Sermon: The Time of Double E

At spring time, our celebrations are of renewal. Easter for many religious calendars and Earth Day as the northern hemisphere welcomes longer days and new birth for most plants. Many of our pagan traditions included features we continue today such as egg painting, egg eating and egg hunts.

Earth Day is a relatively recent addition to our spring traditions with the first one being held in 1970. It was a reaction to the growing concerns with how we humans were treating the earth which we all rely on for our continued existence. About that time Congress was passing clean air and clean water legislation. It was also the time of the National Environmental Policy Act and the Endangered Species Act. Most of these actions revolved around fairly easily recognized problems like dead fish in our waters, the brown cloud around our larger cities, and dwindling wildlife populations.

While the Bible has many references to the idea of dominion, probably the best known is in Genesis where it says, “and let them have dominion over the fish of the sea, and over the fowl of the air, and over the cattle, and over all the earth, and over every creeping thing that creepth upon the earth.” Recently even many of those who believe the Bible literally have come to read the passage as saying that we humans are responsible for the protection of the planet. With seven and a half billion people, the impact upon nature has become more than the restorative powers of nature can absorb. Our best intentions exceed the ability of nature to process our pollution. And far too many people refuse to see their lack of concern as having negative consequences. As David Maguire is quoted as saying, “For the first time, our power to destroy outstrips earth’s power to restore.”

In nature over the eons, the waste product of one living thing becomes the food product for others or is consumed by others. Humans however have used their ability to invent things never before known to nature and combined with the growing numbers of us it overwhelms nature. We invent products like plastics which have almost unlimited uses by humans, but which do not have a way for nature to recycle. And when they do finally breakdown to smaller particles, they become microscopic particles which are consumed by us all and cause yet unknown problems.

There are many people who refuse to believe that humans and human activities can have the ability to overpower nature. Such beliefs absolve them of responsibility for their actions.
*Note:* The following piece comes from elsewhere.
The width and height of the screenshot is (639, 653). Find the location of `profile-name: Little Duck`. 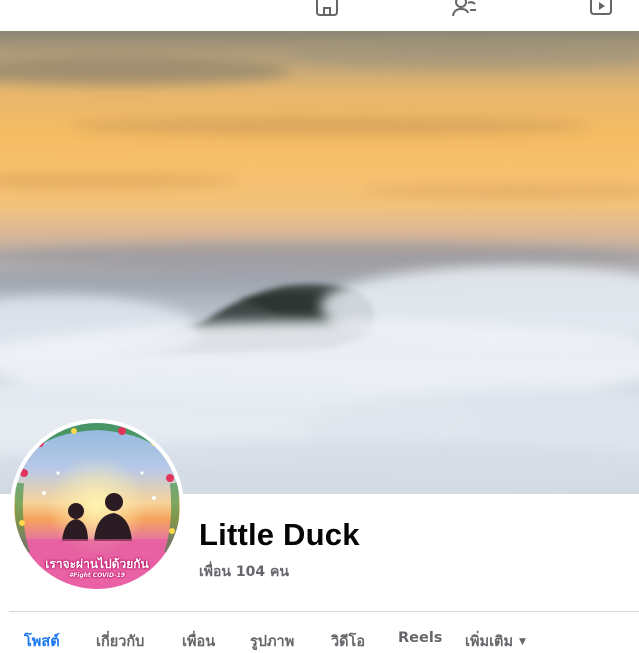

profile-name: Little Duck is located at coordinates (280, 534).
Recent scientific studies have shown that many of the negative consequences are occurring at a much faster rate than had been previously believed. The oceans have been found to be absorbing carbon dioxide at far higher rates than previously thought, the polar ice caps melting at faster rates and the tundra becoming thawed and releasing methane gas faster than expected. This knowledge would hopefully cause people to become even more concerned, and spur them to even greater actions. As Unitarian Universalist we have a responsibility to show, “respect for the interdependent web of all existence of which we are a part.”